[Extracted data entries]
::::

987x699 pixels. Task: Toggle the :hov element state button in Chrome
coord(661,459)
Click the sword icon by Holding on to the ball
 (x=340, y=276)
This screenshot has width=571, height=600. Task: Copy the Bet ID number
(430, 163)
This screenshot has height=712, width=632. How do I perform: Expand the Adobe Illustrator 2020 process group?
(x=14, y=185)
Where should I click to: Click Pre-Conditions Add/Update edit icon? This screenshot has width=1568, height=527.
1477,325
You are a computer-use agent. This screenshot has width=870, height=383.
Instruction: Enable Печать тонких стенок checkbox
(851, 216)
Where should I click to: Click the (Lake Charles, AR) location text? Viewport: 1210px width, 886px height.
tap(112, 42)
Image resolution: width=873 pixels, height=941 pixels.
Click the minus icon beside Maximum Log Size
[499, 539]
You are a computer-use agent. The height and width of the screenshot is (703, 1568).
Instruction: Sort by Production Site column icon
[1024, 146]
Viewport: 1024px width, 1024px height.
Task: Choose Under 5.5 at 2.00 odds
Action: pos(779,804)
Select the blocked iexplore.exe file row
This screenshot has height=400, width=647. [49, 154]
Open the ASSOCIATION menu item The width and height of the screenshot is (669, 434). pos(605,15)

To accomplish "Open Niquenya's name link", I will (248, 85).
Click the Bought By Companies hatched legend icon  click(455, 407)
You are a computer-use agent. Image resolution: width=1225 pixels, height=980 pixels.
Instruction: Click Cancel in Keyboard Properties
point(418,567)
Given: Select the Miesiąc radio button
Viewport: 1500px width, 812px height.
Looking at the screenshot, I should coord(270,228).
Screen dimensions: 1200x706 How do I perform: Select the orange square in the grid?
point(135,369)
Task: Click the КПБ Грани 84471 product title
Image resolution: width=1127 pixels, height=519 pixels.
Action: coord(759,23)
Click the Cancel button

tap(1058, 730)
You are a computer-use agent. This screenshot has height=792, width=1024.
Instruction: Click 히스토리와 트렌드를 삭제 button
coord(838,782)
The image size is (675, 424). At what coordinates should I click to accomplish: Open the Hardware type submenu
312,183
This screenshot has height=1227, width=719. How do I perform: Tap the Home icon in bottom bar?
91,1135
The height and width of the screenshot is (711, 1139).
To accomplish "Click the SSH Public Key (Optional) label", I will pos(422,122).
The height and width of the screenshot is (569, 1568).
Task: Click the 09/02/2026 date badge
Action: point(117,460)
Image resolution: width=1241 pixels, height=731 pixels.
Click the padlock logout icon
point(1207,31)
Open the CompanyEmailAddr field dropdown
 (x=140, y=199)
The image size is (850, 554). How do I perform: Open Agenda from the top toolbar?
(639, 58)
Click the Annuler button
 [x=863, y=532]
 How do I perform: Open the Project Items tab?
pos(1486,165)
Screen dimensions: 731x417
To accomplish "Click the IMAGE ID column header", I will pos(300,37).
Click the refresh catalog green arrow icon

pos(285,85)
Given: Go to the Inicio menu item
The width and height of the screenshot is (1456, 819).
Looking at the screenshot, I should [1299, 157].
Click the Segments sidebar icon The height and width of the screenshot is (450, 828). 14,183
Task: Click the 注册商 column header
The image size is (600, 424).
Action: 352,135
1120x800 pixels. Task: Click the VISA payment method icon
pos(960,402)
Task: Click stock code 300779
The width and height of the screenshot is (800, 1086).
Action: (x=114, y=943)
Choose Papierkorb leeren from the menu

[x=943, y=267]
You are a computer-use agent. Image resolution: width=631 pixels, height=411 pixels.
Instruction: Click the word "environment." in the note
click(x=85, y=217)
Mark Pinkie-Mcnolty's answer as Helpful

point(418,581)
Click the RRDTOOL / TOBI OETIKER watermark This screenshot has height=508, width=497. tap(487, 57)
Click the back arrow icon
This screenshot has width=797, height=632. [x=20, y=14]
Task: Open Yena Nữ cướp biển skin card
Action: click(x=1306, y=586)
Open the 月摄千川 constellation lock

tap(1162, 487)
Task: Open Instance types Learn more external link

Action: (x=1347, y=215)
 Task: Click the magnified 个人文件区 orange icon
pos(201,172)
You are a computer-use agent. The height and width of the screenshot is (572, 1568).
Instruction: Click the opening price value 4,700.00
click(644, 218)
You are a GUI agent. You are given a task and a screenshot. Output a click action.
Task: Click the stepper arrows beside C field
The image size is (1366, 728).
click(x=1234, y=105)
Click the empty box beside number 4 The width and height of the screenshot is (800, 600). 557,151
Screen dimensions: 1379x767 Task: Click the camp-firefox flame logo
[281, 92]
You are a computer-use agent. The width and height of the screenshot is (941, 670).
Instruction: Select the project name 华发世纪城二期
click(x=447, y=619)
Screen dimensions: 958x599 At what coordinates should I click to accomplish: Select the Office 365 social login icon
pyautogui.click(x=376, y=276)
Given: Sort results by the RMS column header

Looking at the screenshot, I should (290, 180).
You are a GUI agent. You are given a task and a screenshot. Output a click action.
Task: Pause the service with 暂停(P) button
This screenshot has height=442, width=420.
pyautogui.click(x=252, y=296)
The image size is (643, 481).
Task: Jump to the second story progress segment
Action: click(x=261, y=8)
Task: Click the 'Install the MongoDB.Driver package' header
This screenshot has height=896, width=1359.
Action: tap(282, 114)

::::

:: What needs to be done ::
Write out only the lines that run from the line containing "Click the Annuler button" through the line containing "Click the RRDTOOL", both included, exactly as they appear above.

:: Response to the task ::
Click the Annuler button
 [x=863, y=532]
 How do I perform: Open the Project Items tab?
pos(1486,165)
Screen dimensions: 731x417
To accomplish "Click the IMAGE ID column header", I will pos(300,37).
Click the refresh catalog green arrow icon

pos(285,85)
Given: Go to the Inicio menu item
The width and height of the screenshot is (1456, 819).
Looking at the screenshot, I should [1299, 157].
Click the Segments sidebar icon The height and width of the screenshot is (450, 828). 14,183
Task: Click the 注册商 column header
The image size is (600, 424).
Action: 352,135
1120x800 pixels. Task: Click the VISA payment method icon
pos(960,402)
Task: Click stock code 300779
The width and height of the screenshot is (800, 1086).
Action: (x=114, y=943)
Choose Papierkorb leeren from the menu

[x=943, y=267]
You are a computer-use agent. Image resolution: width=631 pixels, height=411 pixels.
Instruction: Click the word "environment." in the note
click(x=85, y=217)
Mark Pinkie-Mcnolty's answer as Helpful

point(418,581)
Click the RRDTOOL / TOBI OETIKER watermark This screenshot has height=508, width=497. tap(487, 57)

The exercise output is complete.